ConnectionPool#check method failures will cause an infinite loop #709

dabdine · 2023-12-29T03:45:36Z

In my use case, I'm using the check method to set some parameters for Postgres RLS (specifically setting the ROLE and the tenant parameters on the connection) before the connection is handed to application code (similarly, using reset to erase / remove state when it is returned to the pool).

I noticed that if a connection's check method fails, psycopg3 will just loop infinitely. In my case, there was an error I made dealing with query parameters (irrelevant, but that was the underlying cause that caused the issue in my case). I think either a sensible default or a maximum retry would be helpful for debugging purposes (otherwise, I was wondering why my application was hanging).

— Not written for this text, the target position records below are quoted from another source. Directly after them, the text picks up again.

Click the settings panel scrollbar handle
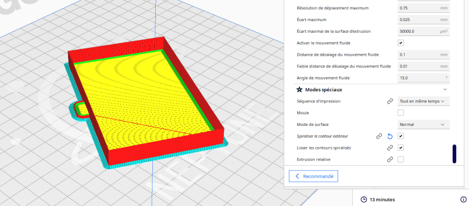[x=454, y=154]
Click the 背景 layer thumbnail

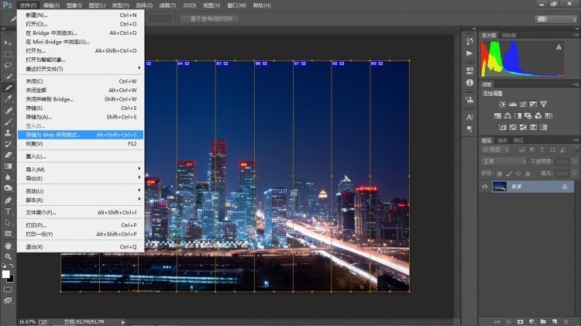[499, 187]
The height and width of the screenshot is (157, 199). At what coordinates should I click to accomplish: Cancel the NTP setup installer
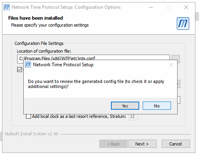tap(176, 144)
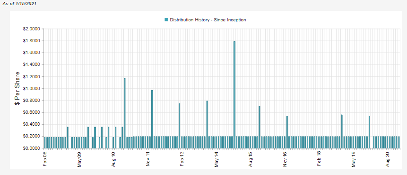
Task: Click the $ Per Share axis title
Action: pyautogui.click(x=17, y=88)
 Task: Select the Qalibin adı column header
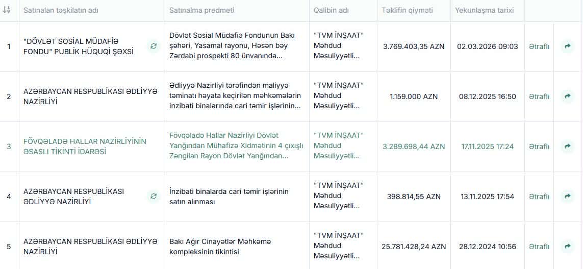coord(331,10)
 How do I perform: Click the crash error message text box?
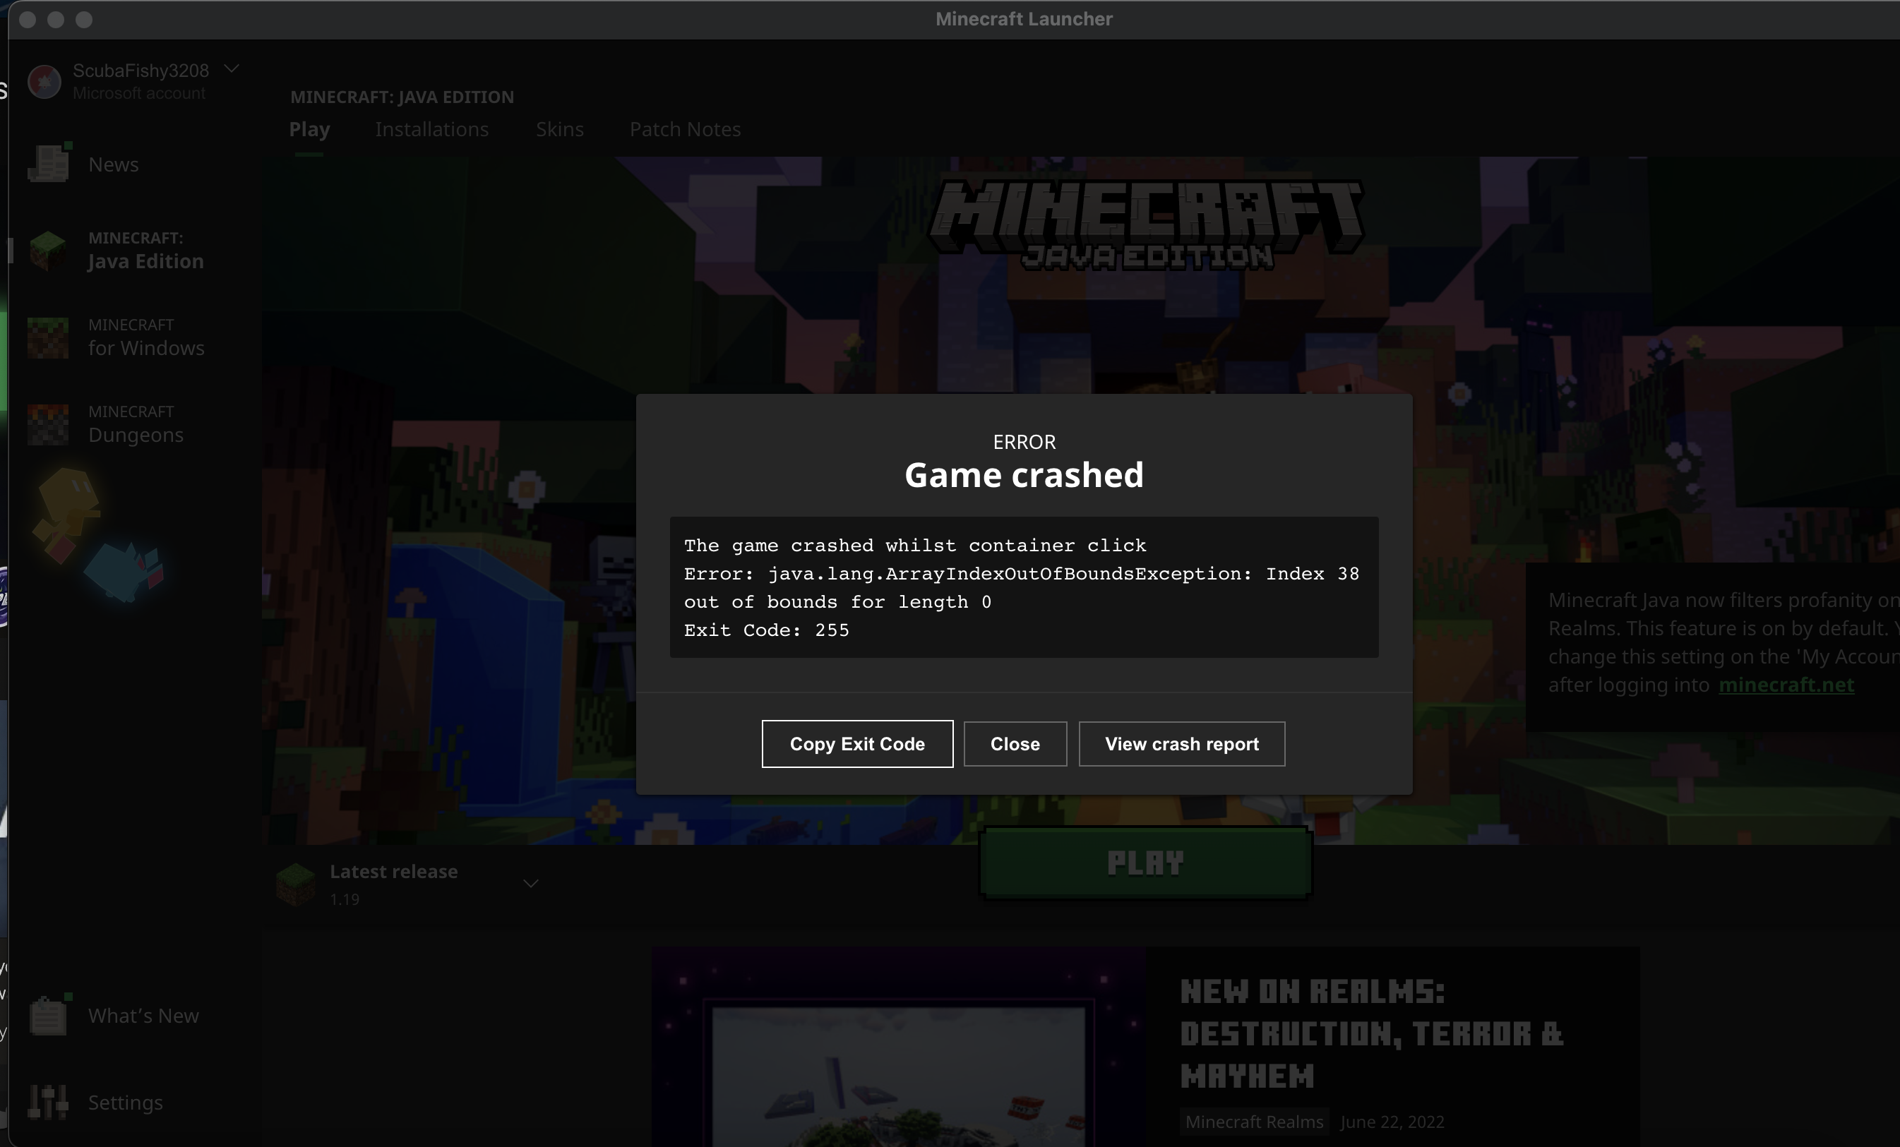coord(1023,587)
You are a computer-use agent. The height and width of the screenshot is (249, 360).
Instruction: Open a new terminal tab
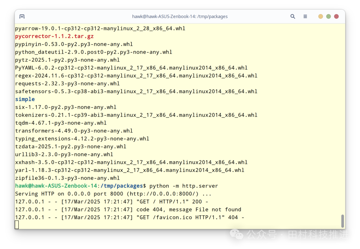pos(22,16)
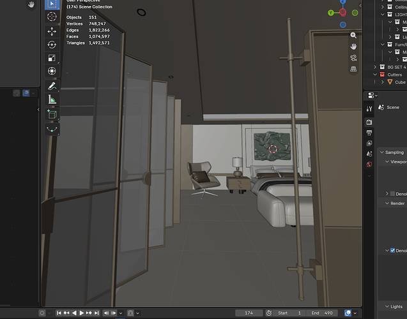Choose the Scale tool
This screenshot has height=319, width=407.
(52, 58)
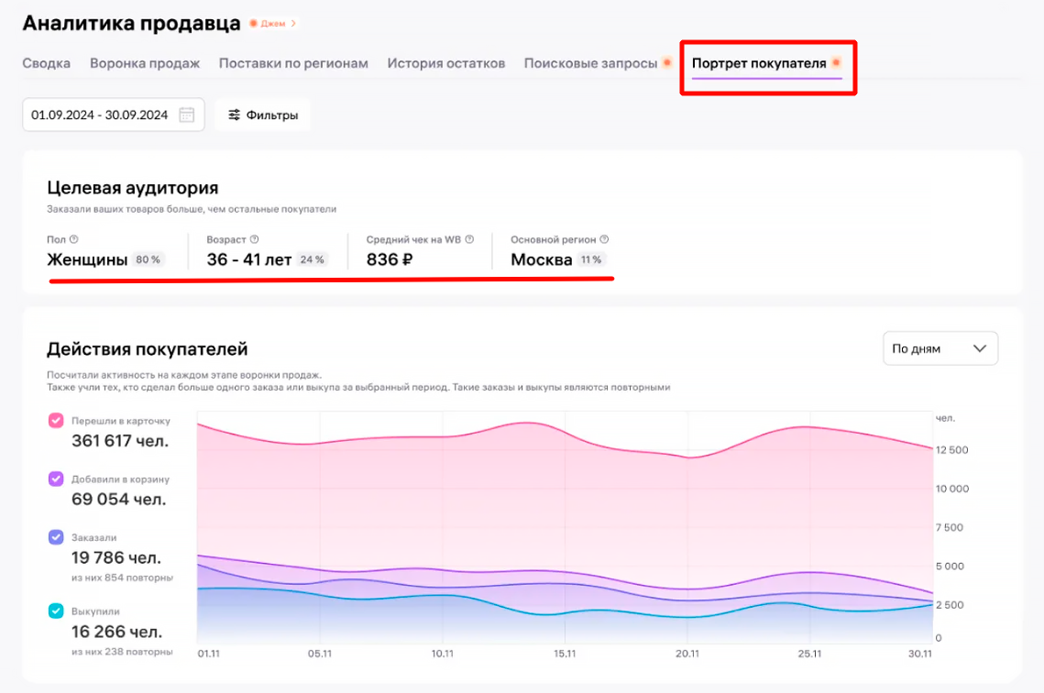The width and height of the screenshot is (1044, 693).
Task: Disable the Заказали series checkbox
Action: [56, 537]
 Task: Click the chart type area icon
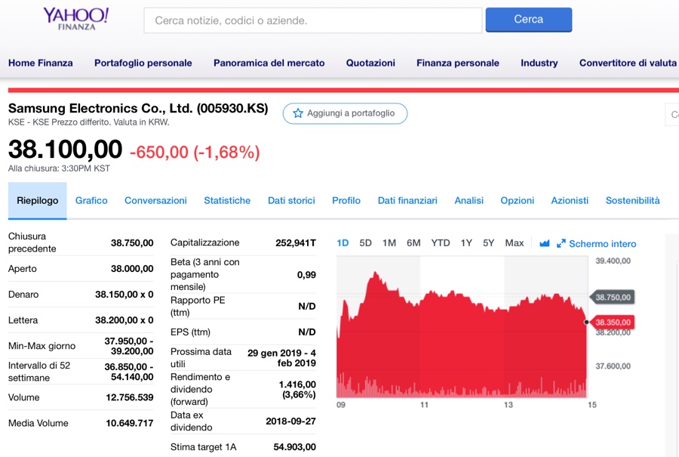[x=545, y=243]
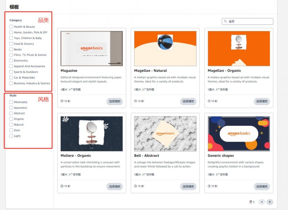This screenshot has height=210, width=288.
Task: Open the Magellan - Organic preview thumbnail
Action: 239,48
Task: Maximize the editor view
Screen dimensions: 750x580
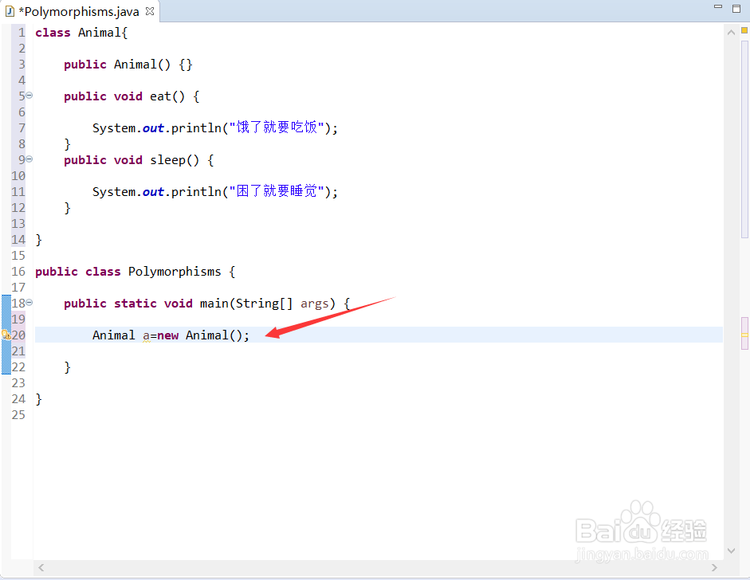Action: coord(736,7)
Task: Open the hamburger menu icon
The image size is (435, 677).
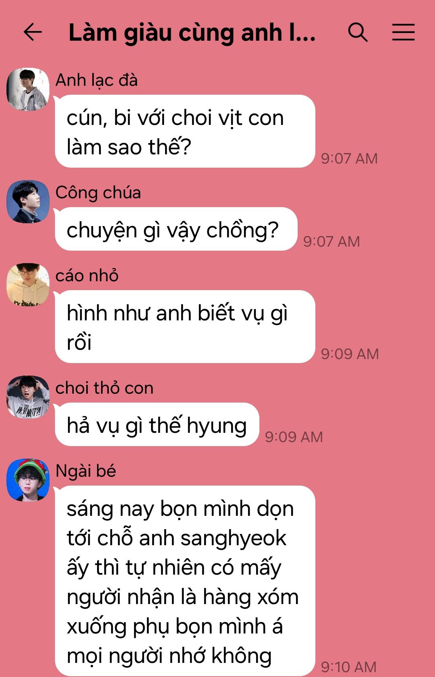Action: pyautogui.click(x=403, y=32)
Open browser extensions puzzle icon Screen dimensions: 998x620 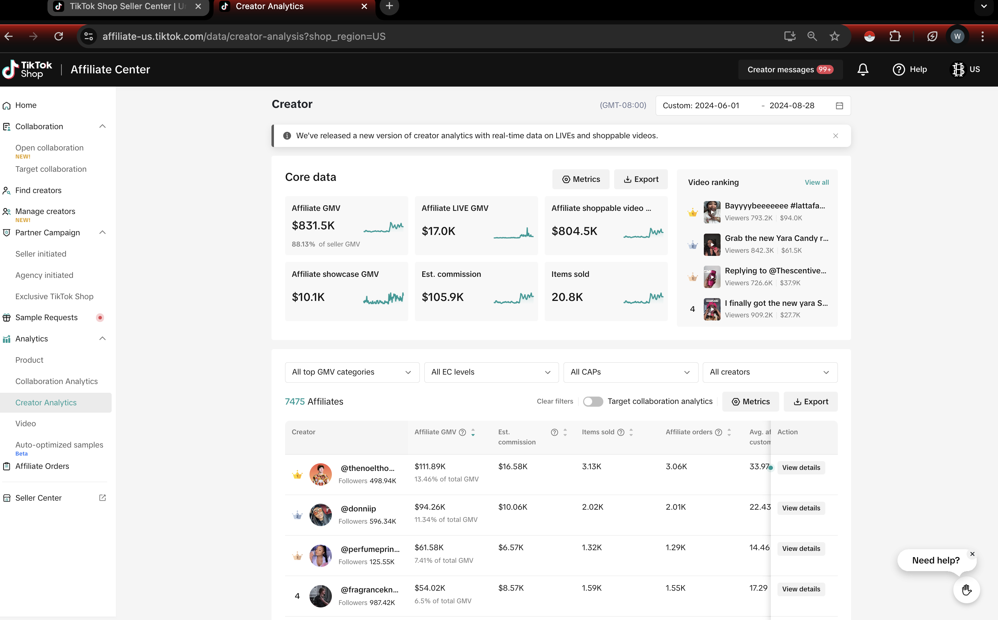pyautogui.click(x=895, y=36)
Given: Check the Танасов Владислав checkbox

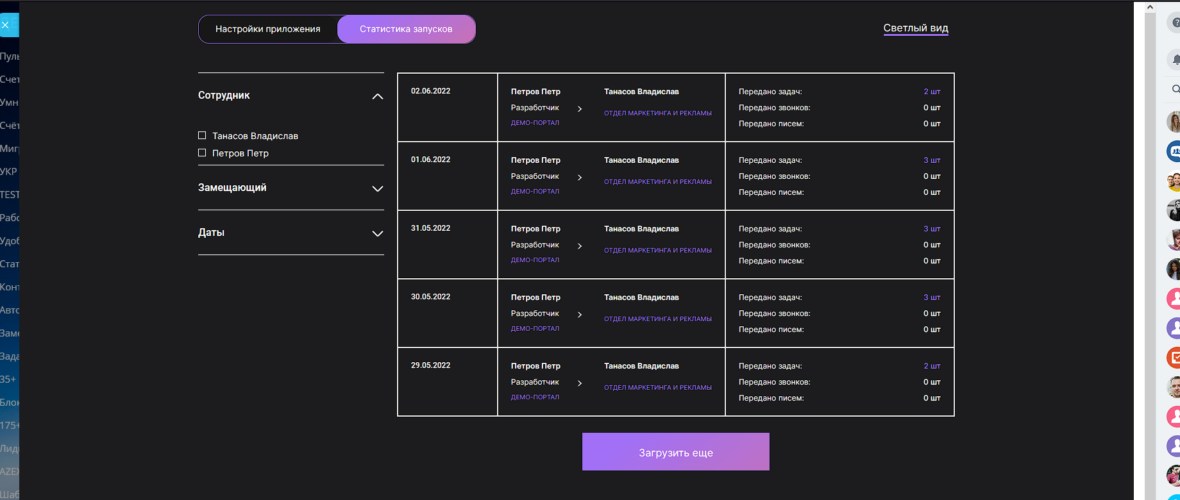Looking at the screenshot, I should pos(202,135).
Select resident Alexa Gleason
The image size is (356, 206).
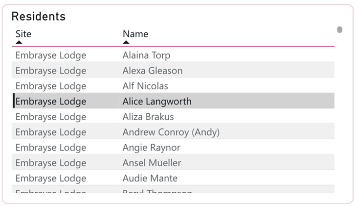(152, 71)
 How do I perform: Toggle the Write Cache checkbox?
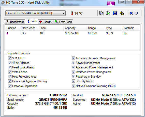(x=10, y=72)
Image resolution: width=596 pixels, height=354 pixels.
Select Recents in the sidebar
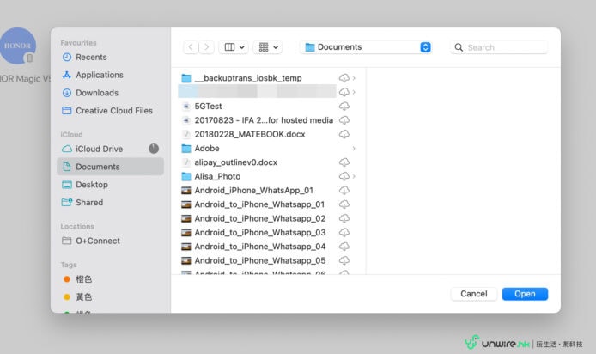(91, 57)
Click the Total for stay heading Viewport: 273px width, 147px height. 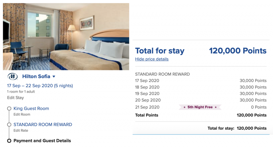coord(160,51)
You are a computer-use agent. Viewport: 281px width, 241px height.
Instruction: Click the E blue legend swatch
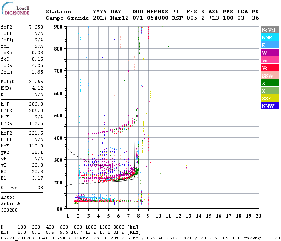[270, 45]
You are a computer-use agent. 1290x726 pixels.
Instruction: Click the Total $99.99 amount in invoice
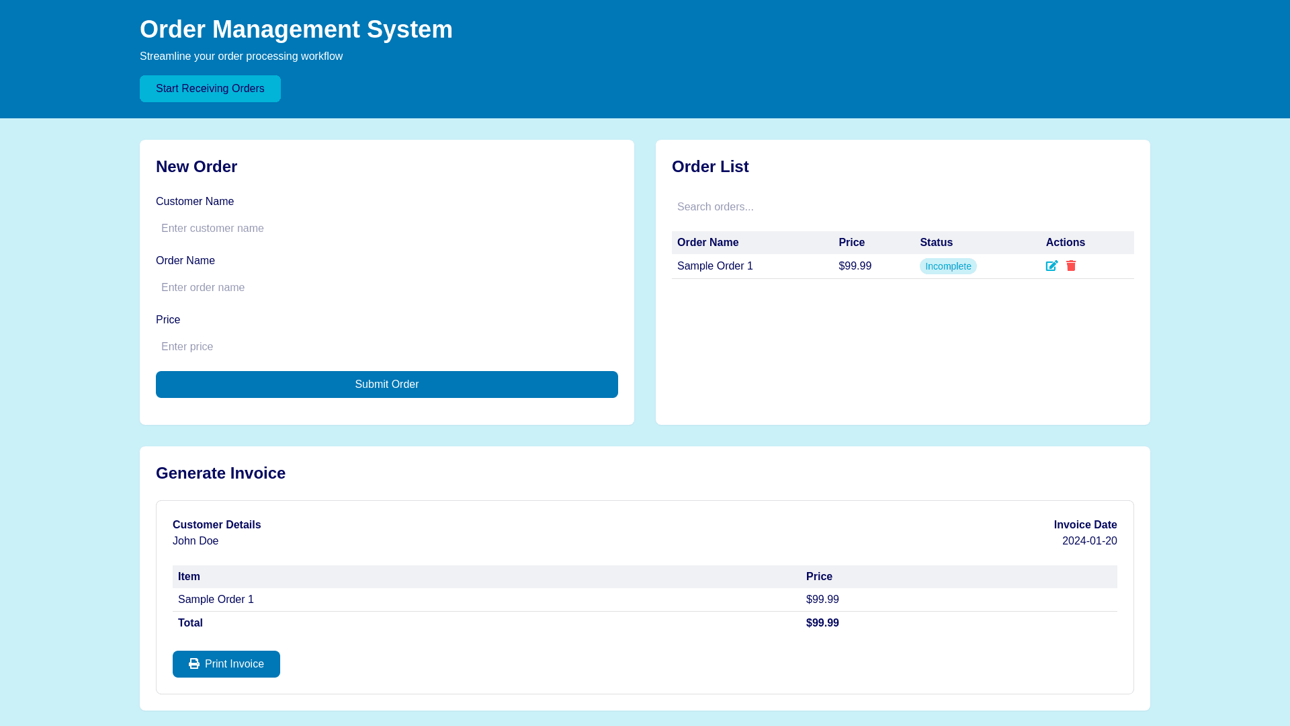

I did originally try to use configure, but I need information that comes from a ContextVar in the context of a FastAPI request thread (a tenant identifier), so that wouldn't work, since configure is run at moments when that information is not available.

Minimal example:

import os
from psycopg import Connection
from psycopg_pool import ConnectionPool

def bugged_check(conn):
    with conn.cursor() as cursor:
        try:
            print("performing something that will except")
            cursor.execute("blah")
            conn.commit()
        except Exception as e:
           raise e

connection_pool = ConnectionPool(
    conninfo=os.environ["DATABASE_URL"],
    min_size=1,
    max_size=10,
    check=bugged_check,
)

with connection_pool.getconn() as conn:
    print("never gets here")

execution:

poetry run python test.py > foo  0.55s user 0.20s system 27% cpu 2.711 total

output:

$ wc -l foo
3010 foo
$ tail -n10 foo
performing something that will except
performing something that will except
performing something that will except
performing something that will except
performing something that will except
performing something that will except
performing something that will except
performing something that will except
performing something that will except
performing something that will except

The text was updated successfully, but these errors were encountered:

dvarrazzo · 2023-12-29T12:01:50Z

Hm... connect() should have a 30s timeout, which I would have expected to kick in here, but your test seems to prove that it is not respected if check() is failing... Let me try and reproduce that.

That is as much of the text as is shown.